● **WORK ITEM**
Each line at or after the one containing "You are a computer-use agent. Viewport: 876px" should be transcribed exactly, up to and including the final line of the data.

● **AVAILABLE RECORDS**
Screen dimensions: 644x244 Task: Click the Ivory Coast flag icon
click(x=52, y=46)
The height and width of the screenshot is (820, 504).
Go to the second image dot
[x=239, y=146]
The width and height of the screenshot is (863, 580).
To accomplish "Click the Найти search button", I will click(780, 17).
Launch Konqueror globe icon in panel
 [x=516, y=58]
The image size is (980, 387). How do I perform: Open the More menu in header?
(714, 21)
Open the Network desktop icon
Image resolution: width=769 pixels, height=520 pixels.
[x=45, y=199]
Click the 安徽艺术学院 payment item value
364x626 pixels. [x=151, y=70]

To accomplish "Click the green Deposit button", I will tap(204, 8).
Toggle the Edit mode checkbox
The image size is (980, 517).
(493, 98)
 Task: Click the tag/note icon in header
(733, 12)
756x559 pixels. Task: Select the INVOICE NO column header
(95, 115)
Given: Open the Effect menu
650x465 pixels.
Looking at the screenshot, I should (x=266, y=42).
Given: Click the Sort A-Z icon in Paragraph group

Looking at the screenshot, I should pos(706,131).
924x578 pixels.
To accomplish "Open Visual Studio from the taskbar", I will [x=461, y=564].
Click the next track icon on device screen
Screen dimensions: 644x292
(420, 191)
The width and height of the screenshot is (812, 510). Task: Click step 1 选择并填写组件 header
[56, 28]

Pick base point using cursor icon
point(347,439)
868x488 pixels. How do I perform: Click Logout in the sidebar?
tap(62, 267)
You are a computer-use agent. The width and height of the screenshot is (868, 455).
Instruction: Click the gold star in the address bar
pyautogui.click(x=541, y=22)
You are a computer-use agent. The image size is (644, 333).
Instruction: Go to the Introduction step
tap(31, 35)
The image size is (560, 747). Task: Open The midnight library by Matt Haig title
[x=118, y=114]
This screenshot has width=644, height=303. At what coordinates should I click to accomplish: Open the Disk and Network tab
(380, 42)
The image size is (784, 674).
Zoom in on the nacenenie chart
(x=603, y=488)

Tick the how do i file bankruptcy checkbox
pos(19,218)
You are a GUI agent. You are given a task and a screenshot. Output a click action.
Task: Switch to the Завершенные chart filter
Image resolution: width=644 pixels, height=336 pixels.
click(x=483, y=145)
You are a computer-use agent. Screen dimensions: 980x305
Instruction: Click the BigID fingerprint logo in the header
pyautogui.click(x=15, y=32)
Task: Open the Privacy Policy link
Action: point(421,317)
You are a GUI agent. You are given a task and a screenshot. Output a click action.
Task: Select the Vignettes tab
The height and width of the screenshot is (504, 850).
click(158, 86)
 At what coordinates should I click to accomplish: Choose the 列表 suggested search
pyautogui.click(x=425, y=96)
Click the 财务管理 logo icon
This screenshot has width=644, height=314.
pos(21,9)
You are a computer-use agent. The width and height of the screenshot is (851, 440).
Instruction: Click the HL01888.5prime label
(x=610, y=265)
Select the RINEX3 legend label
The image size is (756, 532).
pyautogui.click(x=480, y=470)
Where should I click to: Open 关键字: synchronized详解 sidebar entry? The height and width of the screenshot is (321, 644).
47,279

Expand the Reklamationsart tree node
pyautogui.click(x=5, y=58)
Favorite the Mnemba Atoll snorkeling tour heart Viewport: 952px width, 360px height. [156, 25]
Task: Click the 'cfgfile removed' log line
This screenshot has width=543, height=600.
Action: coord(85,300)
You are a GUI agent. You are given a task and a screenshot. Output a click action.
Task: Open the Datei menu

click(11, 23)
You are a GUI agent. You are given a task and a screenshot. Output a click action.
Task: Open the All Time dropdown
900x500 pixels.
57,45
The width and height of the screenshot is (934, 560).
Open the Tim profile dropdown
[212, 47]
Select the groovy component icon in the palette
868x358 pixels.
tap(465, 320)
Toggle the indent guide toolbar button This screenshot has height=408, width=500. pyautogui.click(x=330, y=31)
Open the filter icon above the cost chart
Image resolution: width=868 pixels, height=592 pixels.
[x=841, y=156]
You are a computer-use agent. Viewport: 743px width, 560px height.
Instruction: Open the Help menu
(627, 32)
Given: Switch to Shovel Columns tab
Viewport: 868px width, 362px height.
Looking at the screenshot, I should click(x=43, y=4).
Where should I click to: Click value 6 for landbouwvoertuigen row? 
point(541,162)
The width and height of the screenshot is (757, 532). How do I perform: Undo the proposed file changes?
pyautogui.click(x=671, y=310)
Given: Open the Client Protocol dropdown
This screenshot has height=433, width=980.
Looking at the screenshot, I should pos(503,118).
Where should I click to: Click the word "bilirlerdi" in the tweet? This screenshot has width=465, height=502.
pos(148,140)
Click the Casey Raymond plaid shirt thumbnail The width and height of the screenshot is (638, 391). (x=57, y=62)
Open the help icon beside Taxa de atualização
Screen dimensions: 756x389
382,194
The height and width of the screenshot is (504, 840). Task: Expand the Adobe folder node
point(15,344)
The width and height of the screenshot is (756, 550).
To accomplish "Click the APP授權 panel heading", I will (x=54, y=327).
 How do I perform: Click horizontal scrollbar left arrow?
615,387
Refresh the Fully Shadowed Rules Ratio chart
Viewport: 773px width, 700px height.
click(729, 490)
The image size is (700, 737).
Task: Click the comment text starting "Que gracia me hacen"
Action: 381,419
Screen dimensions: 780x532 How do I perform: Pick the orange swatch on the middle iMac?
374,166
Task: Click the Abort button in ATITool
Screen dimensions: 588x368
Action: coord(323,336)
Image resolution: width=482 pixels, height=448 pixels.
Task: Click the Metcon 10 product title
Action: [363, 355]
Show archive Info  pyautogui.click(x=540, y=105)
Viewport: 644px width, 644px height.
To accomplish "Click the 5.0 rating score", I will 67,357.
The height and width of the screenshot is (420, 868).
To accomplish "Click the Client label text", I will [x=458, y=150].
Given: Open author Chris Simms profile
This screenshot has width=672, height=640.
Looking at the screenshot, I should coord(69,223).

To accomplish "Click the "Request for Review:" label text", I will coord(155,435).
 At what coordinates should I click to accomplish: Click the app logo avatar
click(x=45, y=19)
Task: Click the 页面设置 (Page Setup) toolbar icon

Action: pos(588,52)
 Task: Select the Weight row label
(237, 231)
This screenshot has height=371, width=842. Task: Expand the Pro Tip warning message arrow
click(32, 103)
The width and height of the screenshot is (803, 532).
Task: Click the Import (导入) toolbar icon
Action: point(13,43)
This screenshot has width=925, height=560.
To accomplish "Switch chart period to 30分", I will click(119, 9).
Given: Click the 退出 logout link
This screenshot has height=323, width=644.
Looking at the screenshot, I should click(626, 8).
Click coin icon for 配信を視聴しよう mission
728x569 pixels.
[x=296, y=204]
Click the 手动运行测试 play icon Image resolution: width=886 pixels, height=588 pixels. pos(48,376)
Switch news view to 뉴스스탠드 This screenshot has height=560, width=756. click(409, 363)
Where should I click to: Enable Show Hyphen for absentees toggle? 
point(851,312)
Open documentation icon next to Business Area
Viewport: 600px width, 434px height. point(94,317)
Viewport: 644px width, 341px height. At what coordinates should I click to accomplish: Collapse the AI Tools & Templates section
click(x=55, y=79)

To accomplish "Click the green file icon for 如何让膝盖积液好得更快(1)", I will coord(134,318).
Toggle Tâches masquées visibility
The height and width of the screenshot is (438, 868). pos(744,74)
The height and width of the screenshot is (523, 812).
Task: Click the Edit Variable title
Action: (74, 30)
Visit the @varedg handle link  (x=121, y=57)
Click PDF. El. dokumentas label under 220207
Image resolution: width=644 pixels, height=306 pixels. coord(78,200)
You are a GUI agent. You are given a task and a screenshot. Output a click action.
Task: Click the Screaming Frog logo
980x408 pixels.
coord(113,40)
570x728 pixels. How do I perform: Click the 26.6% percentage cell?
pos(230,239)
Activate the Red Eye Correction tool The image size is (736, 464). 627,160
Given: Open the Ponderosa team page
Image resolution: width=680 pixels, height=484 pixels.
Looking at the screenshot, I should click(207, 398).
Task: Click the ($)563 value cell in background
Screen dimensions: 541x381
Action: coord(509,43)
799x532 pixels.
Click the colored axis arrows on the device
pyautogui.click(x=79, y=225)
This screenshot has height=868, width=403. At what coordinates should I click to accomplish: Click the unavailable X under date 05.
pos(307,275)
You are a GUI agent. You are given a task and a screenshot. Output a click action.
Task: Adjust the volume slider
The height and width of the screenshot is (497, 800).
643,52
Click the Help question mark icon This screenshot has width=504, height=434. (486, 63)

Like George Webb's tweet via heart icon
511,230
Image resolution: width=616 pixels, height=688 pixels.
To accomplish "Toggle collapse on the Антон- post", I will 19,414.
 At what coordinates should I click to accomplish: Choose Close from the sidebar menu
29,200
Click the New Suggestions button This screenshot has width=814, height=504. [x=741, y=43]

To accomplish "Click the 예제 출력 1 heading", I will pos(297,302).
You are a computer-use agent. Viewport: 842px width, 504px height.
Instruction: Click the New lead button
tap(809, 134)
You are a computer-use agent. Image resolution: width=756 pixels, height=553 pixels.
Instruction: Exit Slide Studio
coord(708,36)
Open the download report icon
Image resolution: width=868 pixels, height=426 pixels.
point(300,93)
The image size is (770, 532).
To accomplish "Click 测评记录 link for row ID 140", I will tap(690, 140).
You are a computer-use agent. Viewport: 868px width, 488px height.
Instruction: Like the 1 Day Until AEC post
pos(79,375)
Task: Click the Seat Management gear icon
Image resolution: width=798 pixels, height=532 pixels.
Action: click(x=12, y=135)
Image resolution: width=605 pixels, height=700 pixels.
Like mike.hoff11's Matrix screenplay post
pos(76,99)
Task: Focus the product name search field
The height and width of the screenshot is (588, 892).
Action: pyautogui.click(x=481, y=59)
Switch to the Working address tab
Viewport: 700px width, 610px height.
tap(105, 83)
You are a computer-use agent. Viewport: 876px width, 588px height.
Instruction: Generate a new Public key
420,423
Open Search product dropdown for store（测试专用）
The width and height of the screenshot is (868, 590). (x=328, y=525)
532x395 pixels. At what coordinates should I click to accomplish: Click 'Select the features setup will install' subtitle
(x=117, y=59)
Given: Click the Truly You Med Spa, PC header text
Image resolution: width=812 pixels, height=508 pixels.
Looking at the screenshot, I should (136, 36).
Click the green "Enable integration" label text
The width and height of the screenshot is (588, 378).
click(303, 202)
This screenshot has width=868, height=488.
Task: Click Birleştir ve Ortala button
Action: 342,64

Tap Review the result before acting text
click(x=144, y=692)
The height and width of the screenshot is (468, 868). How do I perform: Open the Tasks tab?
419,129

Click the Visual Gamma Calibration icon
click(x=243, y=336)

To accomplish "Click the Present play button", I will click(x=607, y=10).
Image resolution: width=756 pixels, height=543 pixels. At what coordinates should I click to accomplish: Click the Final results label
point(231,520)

● **EXPECTED OUTPUT**
You are a computer-use agent. Viewport: 876px width, 588px height.
Instruction: Generate a new Public key
420,423
Open Search product dropdown for store（测试专用）
The width and height of the screenshot is (868, 590). (x=328, y=525)
532x395 pixels. At what coordinates should I click to accomplish: Click 'Select the features setup will install' subtitle
(x=117, y=59)
Given: Click the Truly You Med Spa, PC header text
Image resolution: width=812 pixels, height=508 pixels.
Looking at the screenshot, I should (136, 36).
Click the green "Enable integration" label text
The width and height of the screenshot is (588, 378).
click(303, 202)
This screenshot has width=868, height=488.
Task: Click Birleştir ve Ortala button
Action: 342,64

Tap Review the result before acting text
click(x=144, y=692)
The height and width of the screenshot is (468, 868). How do I perform: Open the Tasks tab?
419,129

Click the Visual Gamma Calibration icon
click(x=243, y=336)

To accomplish "Click the Present play button", I will click(x=607, y=10).
Image resolution: width=756 pixels, height=543 pixels. At what coordinates should I click to accomplish: Click the Final results label
point(231,520)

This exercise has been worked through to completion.